[Provided records — start]

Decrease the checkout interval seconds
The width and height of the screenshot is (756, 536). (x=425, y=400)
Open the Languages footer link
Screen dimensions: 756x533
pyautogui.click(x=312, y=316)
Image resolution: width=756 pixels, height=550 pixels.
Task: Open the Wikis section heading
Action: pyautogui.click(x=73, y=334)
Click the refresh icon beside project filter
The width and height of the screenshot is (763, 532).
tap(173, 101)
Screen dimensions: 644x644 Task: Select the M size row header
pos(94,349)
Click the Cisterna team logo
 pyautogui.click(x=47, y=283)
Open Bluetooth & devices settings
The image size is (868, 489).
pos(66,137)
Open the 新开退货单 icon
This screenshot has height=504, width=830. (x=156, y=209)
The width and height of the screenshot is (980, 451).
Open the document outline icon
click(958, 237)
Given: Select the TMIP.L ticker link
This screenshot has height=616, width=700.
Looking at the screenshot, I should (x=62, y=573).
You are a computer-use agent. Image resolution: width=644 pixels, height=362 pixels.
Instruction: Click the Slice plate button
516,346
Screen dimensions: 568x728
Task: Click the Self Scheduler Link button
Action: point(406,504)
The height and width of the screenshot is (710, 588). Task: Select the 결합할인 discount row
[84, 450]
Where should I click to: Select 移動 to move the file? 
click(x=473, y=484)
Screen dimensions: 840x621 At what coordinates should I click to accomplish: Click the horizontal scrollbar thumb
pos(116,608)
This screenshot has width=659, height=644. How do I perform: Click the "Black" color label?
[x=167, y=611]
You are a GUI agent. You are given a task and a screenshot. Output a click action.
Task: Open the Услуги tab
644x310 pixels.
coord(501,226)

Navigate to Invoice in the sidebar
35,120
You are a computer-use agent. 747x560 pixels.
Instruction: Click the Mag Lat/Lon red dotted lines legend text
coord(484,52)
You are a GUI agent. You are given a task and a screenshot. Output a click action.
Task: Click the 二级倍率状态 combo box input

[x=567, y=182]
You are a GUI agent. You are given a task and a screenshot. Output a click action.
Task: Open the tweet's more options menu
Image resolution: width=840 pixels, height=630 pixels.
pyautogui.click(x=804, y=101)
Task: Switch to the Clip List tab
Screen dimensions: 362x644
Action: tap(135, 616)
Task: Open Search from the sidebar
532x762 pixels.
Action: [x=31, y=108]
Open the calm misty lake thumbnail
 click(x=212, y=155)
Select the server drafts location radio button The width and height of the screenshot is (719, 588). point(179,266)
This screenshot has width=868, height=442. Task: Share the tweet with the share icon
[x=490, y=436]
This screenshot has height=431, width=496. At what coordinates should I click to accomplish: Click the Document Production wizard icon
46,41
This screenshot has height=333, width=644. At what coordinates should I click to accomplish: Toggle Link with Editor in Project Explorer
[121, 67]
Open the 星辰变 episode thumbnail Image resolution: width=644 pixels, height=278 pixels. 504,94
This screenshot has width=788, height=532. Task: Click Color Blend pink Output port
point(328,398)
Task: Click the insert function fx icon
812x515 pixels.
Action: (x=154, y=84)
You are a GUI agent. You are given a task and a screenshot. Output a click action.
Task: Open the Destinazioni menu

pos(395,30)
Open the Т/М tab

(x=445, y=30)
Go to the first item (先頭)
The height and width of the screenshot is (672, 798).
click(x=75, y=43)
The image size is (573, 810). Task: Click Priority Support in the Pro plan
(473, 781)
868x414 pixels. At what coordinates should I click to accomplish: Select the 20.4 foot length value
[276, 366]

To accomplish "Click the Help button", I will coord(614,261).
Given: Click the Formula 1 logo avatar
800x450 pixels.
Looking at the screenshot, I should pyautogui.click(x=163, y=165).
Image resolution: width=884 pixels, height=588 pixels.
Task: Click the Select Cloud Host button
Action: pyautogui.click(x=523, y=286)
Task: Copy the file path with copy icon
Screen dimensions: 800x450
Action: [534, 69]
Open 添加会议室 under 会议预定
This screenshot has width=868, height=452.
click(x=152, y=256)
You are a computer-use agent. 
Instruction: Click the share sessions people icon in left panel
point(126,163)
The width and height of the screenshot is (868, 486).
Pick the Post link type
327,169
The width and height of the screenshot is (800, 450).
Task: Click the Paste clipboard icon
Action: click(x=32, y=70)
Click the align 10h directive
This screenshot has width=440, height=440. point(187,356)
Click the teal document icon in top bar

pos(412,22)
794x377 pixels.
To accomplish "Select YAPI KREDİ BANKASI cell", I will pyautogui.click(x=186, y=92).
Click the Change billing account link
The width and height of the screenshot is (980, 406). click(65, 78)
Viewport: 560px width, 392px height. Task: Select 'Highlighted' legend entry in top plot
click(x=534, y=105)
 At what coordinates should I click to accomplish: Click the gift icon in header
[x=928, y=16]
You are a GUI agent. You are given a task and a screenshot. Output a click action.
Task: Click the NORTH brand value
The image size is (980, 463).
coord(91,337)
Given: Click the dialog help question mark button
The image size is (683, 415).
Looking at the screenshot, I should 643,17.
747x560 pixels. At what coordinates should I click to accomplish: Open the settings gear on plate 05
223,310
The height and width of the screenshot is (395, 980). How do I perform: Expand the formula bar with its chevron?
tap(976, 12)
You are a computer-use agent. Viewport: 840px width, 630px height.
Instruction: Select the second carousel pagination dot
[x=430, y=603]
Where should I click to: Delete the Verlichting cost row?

[Provided records — finish]

§ Assignment: Give back every entry above, complete and exact.

§ The answer:
Decrease the checkout interval seconds
The width and height of the screenshot is (756, 536). (x=425, y=400)
Open the Languages footer link
Screen dimensions: 756x533
pyautogui.click(x=312, y=316)
Image resolution: width=756 pixels, height=550 pixels.
Task: Open the Wikis section heading
Action: pyautogui.click(x=73, y=334)
Click the refresh icon beside project filter
The width and height of the screenshot is (763, 532).
tap(173, 101)
Screen dimensions: 644x644 Task: Select the M size row header
pos(94,349)
Click the Cisterna team logo
 pyautogui.click(x=47, y=283)
Open Bluetooth & devices settings
The image size is (868, 489).
pos(66,137)
Open the 新开退货单 icon
This screenshot has height=504, width=830. (x=156, y=209)
The width and height of the screenshot is (980, 451).
Open the document outline icon
click(958, 237)
Given: Select the TMIP.L ticker link
This screenshot has height=616, width=700.
Looking at the screenshot, I should (x=62, y=573).
You are a computer-use agent. Image resolution: width=644 pixels, height=362 pixels.
Instruction: Click the Slice plate button
516,346
Screen dimensions: 568x728
Task: Click the Self Scheduler Link button
Action: point(406,504)
The height and width of the screenshot is (710, 588). Task: Select the 결합할인 discount row
[84, 450]
Where should I click to: Select 移動 to move the file? 
click(x=473, y=484)
Screen dimensions: 840x621 At what coordinates should I click to accomplish: Click the horizontal scrollbar thumb
pos(116,608)
This screenshot has width=659, height=644. How do I perform: Click the "Black" color label?
[x=167, y=611]
You are a GUI agent. You are given a task and a screenshot. Output a click action.
Task: Open the Услуги tab
644x310 pixels.
coord(501,226)

Navigate to Invoice in the sidebar
35,120
You are a computer-use agent. 747x560 pixels.
Instruction: Click the Mag Lat/Lon red dotted lines legend text
coord(484,52)
You are a GUI agent. You are given a task and a screenshot. Output a click action.
Task: Click the 二级倍率状态 combo box input

[x=567, y=182]
You are a GUI agent. You are given a task and a screenshot. Output a click action.
Task: Open the tweet's more options menu
Image resolution: width=840 pixels, height=630 pixels.
pyautogui.click(x=804, y=101)
Task: Switch to the Clip List tab
Screen dimensions: 362x644
Action: tap(135, 616)
Task: Open Search from the sidebar
532x762 pixels.
Action: [x=31, y=108]
Open the calm misty lake thumbnail
 click(x=212, y=155)
Select the server drafts location radio button The width and height of the screenshot is (719, 588). point(179,266)
This screenshot has width=868, height=442. Task: Share the tweet with the share icon
[x=490, y=436]
This screenshot has height=431, width=496. At what coordinates should I click to accomplish: Click the Document Production wizard icon
46,41
This screenshot has height=333, width=644. At what coordinates should I click to accomplish: Toggle Link with Editor in Project Explorer
[121, 67]
Open the 星辰变 episode thumbnail Image resolution: width=644 pixels, height=278 pixels. 504,94
This screenshot has width=788, height=532. Task: Click Color Blend pink Output port
point(328,398)
Task: Click the insert function fx icon
812x515 pixels.
Action: (x=154, y=84)
You are a GUI agent. You are given a task and a screenshot. Output a click action.
Task: Open the Destinazioni menu

pos(395,30)
Open the Т/М tab

(x=445, y=30)
Go to the first item (先頭)
The height and width of the screenshot is (672, 798).
click(x=75, y=43)
The image size is (573, 810). Task: Click Priority Support in the Pro plan
(473, 781)
868x414 pixels. At what coordinates should I click to accomplish: Select the 20.4 foot length value
[276, 366]

To accomplish "Click the Help button", I will coord(614,261).
Given: Click the Formula 1 logo avatar
800x450 pixels.
Looking at the screenshot, I should pyautogui.click(x=163, y=165).
Image resolution: width=884 pixels, height=588 pixels.
Task: Click the Select Cloud Host button
Action: pyautogui.click(x=523, y=286)
Task: Copy the file path with copy icon
Screen dimensions: 800x450
Action: [534, 69]
Open 添加会议室 under 会议预定
This screenshot has width=868, height=452.
click(x=152, y=256)
You are a computer-use agent. 
Instruction: Click the share sessions people icon in left panel
point(126,163)
The width and height of the screenshot is (868, 486).
Pick the Post link type
327,169
The width and height of the screenshot is (800, 450).
Task: Click the Paste clipboard icon
Action: click(x=32, y=70)
Click the align 10h directive
This screenshot has width=440, height=440. point(187,356)
Click the teal document icon in top bar

pos(412,22)
794x377 pixels.
To accomplish "Select YAPI KREDİ BANKASI cell", I will pyautogui.click(x=186, y=92).
Click the Change billing account link
The width and height of the screenshot is (980, 406). click(65, 78)
Viewport: 560px width, 392px height. Task: Select 'Highlighted' legend entry in top plot
click(x=534, y=105)
 At what coordinates should I click to accomplish: Click the gift icon in header
[x=928, y=16]
You are a GUI agent. You are given a task and a screenshot. Output a click action.
Task: Click the NORTH brand value
The image size is (980, 463).
coord(91,337)
Given: Click the dialog help question mark button
The image size is (683, 415).
Looking at the screenshot, I should 643,17.
747x560 pixels. At what coordinates should I click to accomplish: Open the settings gear on plate 05
223,310
The height and width of the screenshot is (395, 980). How do I perform: Expand the formula bar with its chevron?
tap(976, 12)
You are a computer-use agent. Viewport: 840px width, 630px height.
Instruction: Select the second carousel pagination dot
[x=430, y=603]
Where should I click to: Delete the Verlichting cost row?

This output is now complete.